> _What the task asks_
Each line of the data below that carries the word "will" needs to be copied.

%%

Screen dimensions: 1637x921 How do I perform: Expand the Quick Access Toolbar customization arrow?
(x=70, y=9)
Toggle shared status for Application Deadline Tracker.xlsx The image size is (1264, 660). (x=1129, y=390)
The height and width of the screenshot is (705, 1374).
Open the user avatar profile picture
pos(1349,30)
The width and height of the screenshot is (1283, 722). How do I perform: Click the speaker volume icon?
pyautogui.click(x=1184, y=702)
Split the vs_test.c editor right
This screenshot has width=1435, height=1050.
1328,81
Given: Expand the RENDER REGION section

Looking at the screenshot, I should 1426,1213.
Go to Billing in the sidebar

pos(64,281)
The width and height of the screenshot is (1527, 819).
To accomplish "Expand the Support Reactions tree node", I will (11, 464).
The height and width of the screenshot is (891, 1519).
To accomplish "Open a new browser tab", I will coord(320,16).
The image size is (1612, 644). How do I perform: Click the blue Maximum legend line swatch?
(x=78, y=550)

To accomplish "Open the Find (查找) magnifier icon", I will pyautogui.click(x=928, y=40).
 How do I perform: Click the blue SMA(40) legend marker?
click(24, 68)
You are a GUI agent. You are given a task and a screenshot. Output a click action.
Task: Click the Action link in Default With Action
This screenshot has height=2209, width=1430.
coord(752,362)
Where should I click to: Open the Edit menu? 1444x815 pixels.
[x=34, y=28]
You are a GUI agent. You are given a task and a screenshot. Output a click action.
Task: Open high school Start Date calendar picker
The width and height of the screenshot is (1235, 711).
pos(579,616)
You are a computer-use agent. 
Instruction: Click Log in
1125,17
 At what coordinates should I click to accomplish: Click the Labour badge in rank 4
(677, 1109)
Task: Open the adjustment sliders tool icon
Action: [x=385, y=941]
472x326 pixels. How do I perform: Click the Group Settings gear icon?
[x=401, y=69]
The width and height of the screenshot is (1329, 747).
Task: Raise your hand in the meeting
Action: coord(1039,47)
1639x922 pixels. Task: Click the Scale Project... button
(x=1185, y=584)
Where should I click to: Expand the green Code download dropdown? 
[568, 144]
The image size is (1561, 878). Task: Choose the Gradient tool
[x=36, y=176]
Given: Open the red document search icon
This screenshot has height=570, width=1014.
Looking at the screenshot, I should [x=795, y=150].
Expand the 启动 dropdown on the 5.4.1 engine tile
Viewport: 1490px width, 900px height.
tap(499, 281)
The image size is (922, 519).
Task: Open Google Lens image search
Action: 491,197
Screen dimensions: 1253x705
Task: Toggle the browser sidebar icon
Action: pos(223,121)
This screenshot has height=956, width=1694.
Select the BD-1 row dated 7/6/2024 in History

%%

> _Answer for this exercise_
To accomplish "Expand the Support Reactions tree node", I will (11, 464).
To accomplish "Open a new browser tab", I will coord(320,16).
To accomplish "Open the Find (查找) magnifier icon", I will pyautogui.click(x=928, y=40).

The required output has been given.